ALCOHOL/DRUG SCREENING THROUGH URINALYSIS APPLICANT CONSENT FORM
I, (NAME) understand that as a part of the pre-employment process as required by Town of Burgaw for the position of (POSITION) I must submit to a urinalysis drug screening.
I hereby voluntarily consent to and authorize this test for the purpose of screening for the presence of illegal and unauthorized drugs.

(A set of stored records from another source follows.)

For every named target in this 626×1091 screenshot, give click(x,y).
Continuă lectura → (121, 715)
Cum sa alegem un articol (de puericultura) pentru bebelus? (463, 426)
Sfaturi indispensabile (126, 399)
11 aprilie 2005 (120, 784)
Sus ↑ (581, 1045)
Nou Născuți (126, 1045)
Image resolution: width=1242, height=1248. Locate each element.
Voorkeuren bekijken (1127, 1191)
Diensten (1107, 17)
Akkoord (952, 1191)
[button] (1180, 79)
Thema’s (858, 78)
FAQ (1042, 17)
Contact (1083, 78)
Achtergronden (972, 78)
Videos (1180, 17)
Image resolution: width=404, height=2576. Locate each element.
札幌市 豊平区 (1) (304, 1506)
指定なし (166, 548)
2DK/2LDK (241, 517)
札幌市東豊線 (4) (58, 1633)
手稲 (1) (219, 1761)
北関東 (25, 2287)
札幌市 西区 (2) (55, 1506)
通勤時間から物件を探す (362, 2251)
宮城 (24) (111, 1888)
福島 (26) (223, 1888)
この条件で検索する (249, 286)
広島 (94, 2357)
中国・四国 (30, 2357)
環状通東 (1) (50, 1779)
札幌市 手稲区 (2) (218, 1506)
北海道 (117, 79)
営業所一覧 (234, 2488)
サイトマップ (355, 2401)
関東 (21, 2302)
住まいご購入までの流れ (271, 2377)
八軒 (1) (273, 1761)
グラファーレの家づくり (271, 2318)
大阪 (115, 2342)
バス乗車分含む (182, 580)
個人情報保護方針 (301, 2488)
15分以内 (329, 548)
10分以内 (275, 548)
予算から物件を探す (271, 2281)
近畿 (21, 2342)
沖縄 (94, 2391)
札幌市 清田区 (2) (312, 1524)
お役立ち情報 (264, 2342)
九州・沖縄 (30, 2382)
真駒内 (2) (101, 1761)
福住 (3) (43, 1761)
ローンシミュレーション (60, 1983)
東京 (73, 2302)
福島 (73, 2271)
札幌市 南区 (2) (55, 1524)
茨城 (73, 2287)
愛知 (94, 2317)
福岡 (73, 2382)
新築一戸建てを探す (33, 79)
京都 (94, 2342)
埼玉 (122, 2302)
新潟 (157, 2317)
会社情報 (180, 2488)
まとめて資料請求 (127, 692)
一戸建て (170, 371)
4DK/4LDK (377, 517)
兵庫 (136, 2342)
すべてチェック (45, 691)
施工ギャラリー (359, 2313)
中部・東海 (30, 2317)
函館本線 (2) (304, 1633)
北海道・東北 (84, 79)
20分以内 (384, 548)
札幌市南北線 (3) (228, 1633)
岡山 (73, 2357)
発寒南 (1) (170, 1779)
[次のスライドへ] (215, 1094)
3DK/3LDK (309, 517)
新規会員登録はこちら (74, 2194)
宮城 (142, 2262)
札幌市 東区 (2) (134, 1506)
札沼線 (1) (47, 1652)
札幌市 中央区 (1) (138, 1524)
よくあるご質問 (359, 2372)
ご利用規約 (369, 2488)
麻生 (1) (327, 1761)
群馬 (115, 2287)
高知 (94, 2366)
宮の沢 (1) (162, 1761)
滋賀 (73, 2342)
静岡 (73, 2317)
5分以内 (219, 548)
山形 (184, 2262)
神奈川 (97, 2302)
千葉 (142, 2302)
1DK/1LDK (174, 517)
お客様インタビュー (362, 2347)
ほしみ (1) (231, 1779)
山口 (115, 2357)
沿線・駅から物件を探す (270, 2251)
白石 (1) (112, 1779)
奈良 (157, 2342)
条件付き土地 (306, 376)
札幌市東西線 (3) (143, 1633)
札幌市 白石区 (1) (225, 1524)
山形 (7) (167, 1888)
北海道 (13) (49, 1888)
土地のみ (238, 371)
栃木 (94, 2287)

I
I hereby authorize the release of the results of this test to the Town of Burgaw's Medical Review Officer and Town of Burgaw officials with a need to know.
I acknowledge that I have been notified of the Town of Burgaw's drug testing policy.
I will notify the Medical Review Officer concerning all current and recent use by me of prescription and over-the-counter medications at the time of the urine test.
I understand:
1. That a negative result is a condition of employment.
2. That all-initial positive results will be confirmed by an approved laboratory using a Gas Chromatography/Mass Spectrometry test.
3. That if I am rejected for employment on the basis of a confirmed positive drug test result, I cannot be considered for employment with the Town of Burgaw for one year.
4. That refusal to take the test will result in my no longer being considered as a candidate for employment for the position sought.
5. That I may request a retest, at my own expense, of the same sample in the event of a positive test result.
6. That I may discuss positive test results with the Medical Review Officer, to determine if there are alternative explanations for the positive test results.
7.That the results of the urinalysis will be available to me as soon as possible after receipt by the Town of Burgaw's Medical Review Officer.